Meta's No Language Left Behind model covering 200 languages, including 55 African languages, triggered investor withdrawals from small language AI startups. Investors told African language NLP companies to "close up shop" after Meta's announcement, claiming the tech giant had solved the problem, according to Timnit Gebru of the AI Now Institute.
OpenAI representatives told similar startups that OpenAI would make them obsolete and offered to buy their data for minimal amounts. "You're better off collaborating with us and supplying us data for which we're going to pay you peanuts," Gebru quoted OpenAI representatives as saying.
The deployment challenges extend beyond market pressure. Medical imaging systems require accurate detection of merging and splitting lesions for reliable response evaluation under RECIST guidelines.

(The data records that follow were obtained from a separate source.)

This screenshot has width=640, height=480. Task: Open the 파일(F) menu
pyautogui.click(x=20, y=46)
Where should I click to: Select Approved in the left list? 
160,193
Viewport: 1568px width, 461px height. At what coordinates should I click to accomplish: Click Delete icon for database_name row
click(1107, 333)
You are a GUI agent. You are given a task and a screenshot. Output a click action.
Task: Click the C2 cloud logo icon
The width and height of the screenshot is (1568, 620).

Overlooking these events leads to misclassification and incorrect disease progression assessments, researcher Melika Qahqaie found.
Gebru criticized the dominant AI development paradigm. "They end up stealing data, killing the environment, exploiting labor in that process," she said, referring to companies building large-scale models.

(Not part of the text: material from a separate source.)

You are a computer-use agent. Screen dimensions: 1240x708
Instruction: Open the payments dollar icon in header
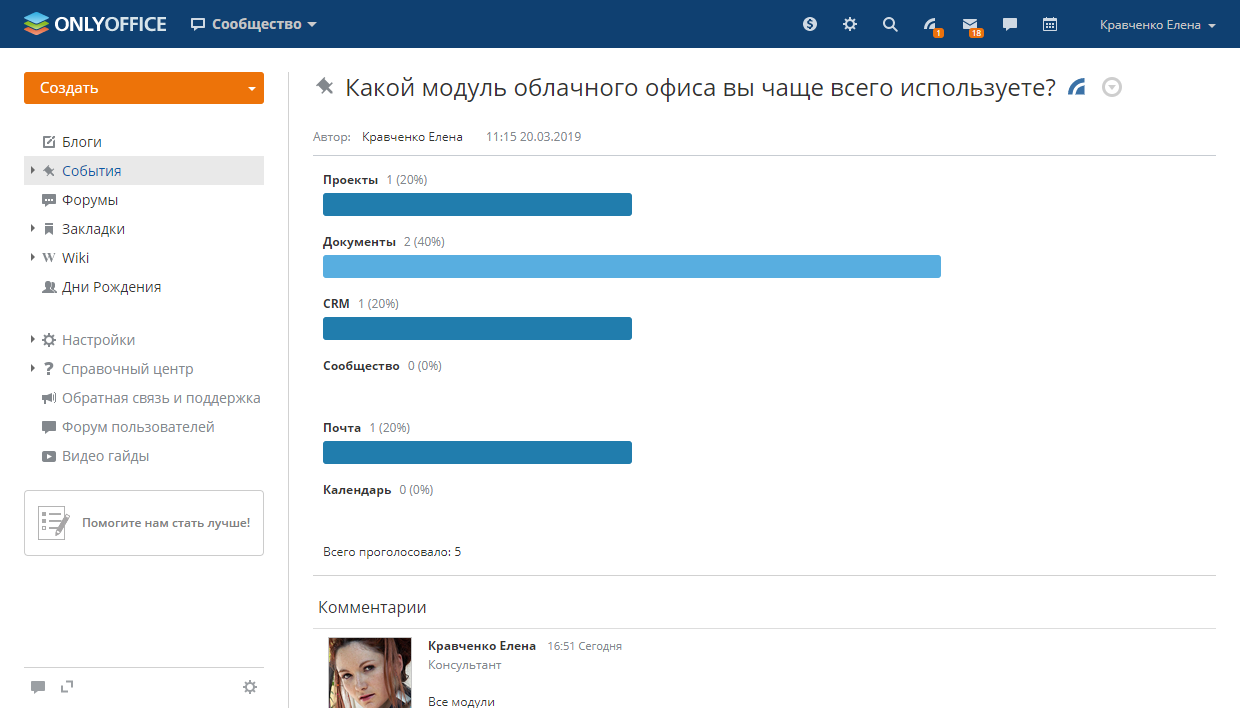pyautogui.click(x=810, y=24)
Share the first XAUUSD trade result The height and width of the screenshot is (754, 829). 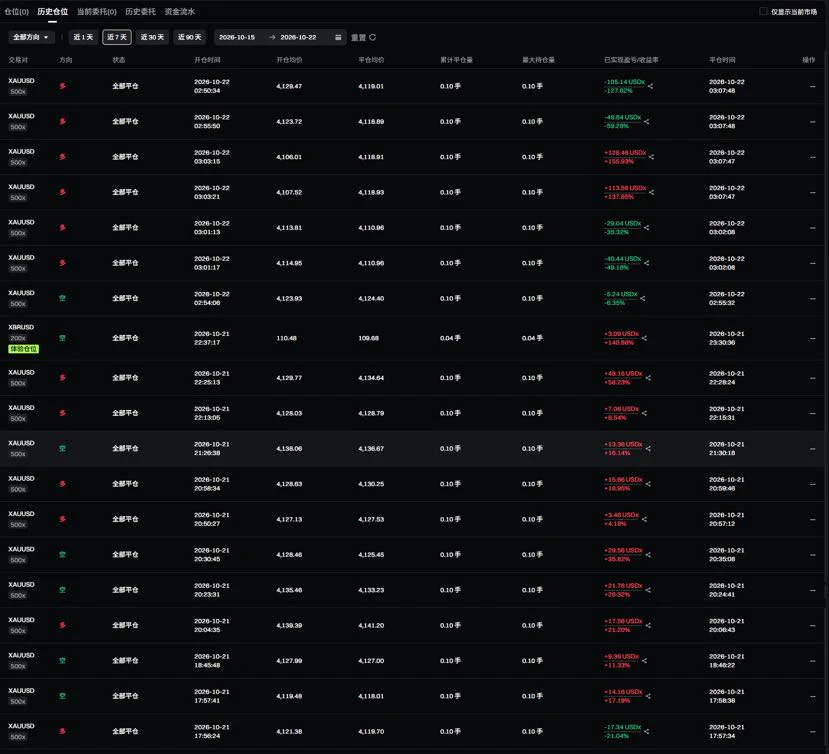(650, 86)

The pattern shows a gap between research breakthroughs and practical deployment. Computer vision advances in medical imaging, robotics, and autonomous systems face productization hurdles around model efficiency and resource costs. Task-specific solutions compete against giant models that claim universal capabilities but may underperform on specialized tasks.

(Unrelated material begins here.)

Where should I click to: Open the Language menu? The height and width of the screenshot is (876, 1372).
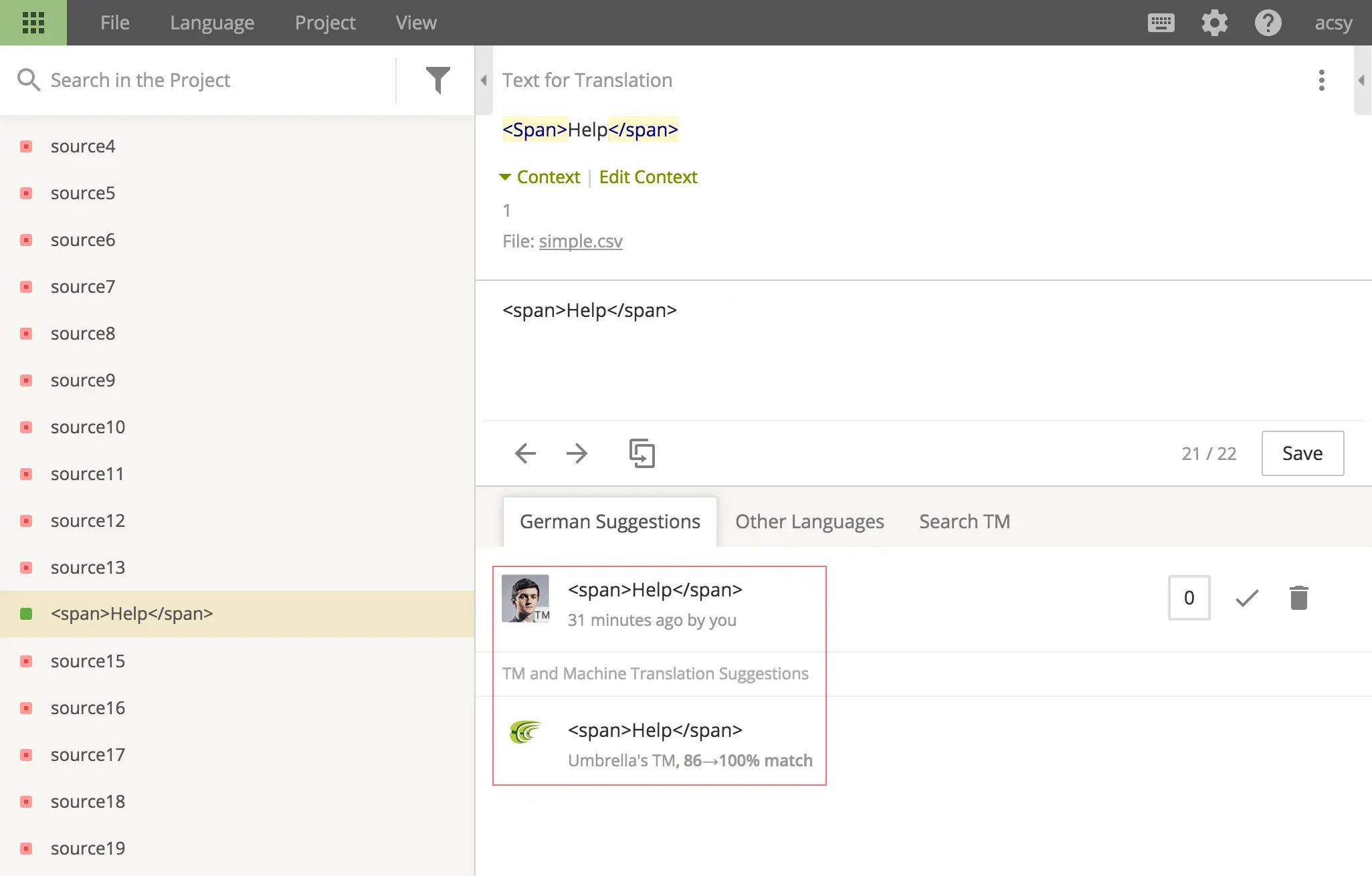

Small startups building focused computer vision models for specific languages or applications face funding cuts when Big Tech announces broad models. The announcements create perception that specialized solutions are redundant, even when the general-purpose models lack the accuracy or cultural context of targeted systems.
The consolidation pressure raises questions about innovation diversity in computer vision deployment. Specialized models developed for specific medical imaging tasks, robotic applications, or regional needs may disappear before proving their commercial viability against big model alternatives.